Но тут весь вопрос в том, куда это сопоставление разворачивать: первоначально-то предполагалось, что царить на выставке будут Каналетто и Пьетро Лонги, природные венецианцы, чьи картины привезут из итальянских собраний. Весной этого года стало, однако, понятно, что никаких заграничных работ в Петербург не привезут. Кураторы Аркадий Ипполитов и Наталья Метелица вынуждены были срочно переверстывать концепцию выставки — и в результате придумали стройную экспозицию о том, как венецианское «сеттеченто» (то есть XVIII век) обворожило наш Серебряный век. Да еще наполнили ее вещами первого ряда из главных отечественных собраний и важными нюансами из частных коллекций.

У выставки четыре раздела («Венеция в Петербурге Серебряного века», «Арлекины Серебряного века», «Езда в Остров любви: опыт жизнетворчества», «Маскарад. Время закатов»), названные «актами» — что логично. Основная линия связана именно с театром — театром «настоящим», как в случае мейерхольдовской постановки лермонтовского «Маскарада», театром любительским, собиравшим сиятельнейших персон артистического Петербурга 1900–1910-х, ну и театрализацией неподражаемого быта салонов вроде «Башни» Вячеслава Иванова. Отсюда, в частности, роскошная подборка театральных эскизов Бенуа, Судейкина, Сапунова.

Но все-таки охват тут крайне широк — вплоть до воссоздания воспетых бесчисленными мемуаристами легендарных кабаре «Бродячая собака» и «Привал комедиантов»: и тут есть венецианские обертоны. Да и вообще арлекинада, маскарад, веселый декаданс «Светлейшей республики» XVIII столетия оказываются ключами чуть ли не к любому большому явлению Серебряного века. Хоть Блок с «Балаганчиком» и «Снежными масками», хоть Ахматова с огромным пространством между «Все мы бражники здесь, блудницы…» и «Поэмой без героя».

В своем роде это поразительно. Русскую культуру всегда зачаровывали мифологизированные города, которые сами по себе больше, чем некая географическая и урбанистическая реальность: в них есть сила некоего первозданного идеала, и если этот идеал спроецировать на отечественную действительность, то в ней можно попробовать увидеть какие-то символические смыслы. Но чаще всего это какой-нибудь третий Рим или новый Иерусалим (ну или, допустим, потемкинские видения идеальных полисов в Северном Причерноморье) — то есть смыслы эти скатываются либо в большую политику, либо в большую историософию.

Не то чтобы за пределами России никто не пытался создать «свою» Венецию хотя бы мимолетным образом, но что тут получалось, допустим, у Франции? Безжизненные версальские развлечения с выписанными из настоящей Венеции гондольерами. Традиция маскарадов в Парижской опере с венецианскими домино и несколько заунывным саспенсом ухаживания одних масок за другими.

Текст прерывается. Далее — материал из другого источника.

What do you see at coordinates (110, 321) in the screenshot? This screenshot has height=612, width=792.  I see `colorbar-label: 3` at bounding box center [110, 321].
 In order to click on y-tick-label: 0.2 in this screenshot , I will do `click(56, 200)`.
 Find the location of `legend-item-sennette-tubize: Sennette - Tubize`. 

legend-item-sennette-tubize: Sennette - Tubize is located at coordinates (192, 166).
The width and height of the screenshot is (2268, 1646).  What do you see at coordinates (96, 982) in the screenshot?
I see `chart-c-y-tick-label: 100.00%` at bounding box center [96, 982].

Ну и, конечно, всяческая образность комедии дель арте от Ватто до Верлена. Это не так мало, и честность требует признать, что именно через французские руки многие «венецианские» топосы до нашей традиции дошли.

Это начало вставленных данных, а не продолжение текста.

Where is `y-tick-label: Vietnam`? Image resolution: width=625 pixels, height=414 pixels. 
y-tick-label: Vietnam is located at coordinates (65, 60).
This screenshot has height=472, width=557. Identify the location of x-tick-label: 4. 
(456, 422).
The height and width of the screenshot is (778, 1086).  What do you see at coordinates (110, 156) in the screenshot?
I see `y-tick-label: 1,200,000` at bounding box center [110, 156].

И вот отечественная греза о Венеции — милая, частью кабинетная, частью богемная, но совершенно не вторичная и уж точно лишенная какой бы то ни было большой «взрослой» подоплеки. Художественный социум сам придумал свой миф, сам нарядил его в фантазийные одежды. Однако, как показывает выставка, именно в этом самом мифе как раз и укоренено то большое, чем русскому началу ХХ века пристало гордиться,— Блок, Бенуа, Ахматова, Кузмин, Мейерхольд. Дягилев, наконец, на чьем надгробном камне написано, что Венеция — «вечная вдохновительница наших успокоений». Но все-таки без нее и беспокойного лозунга «удиви меня!» тоже заведомо не было бы.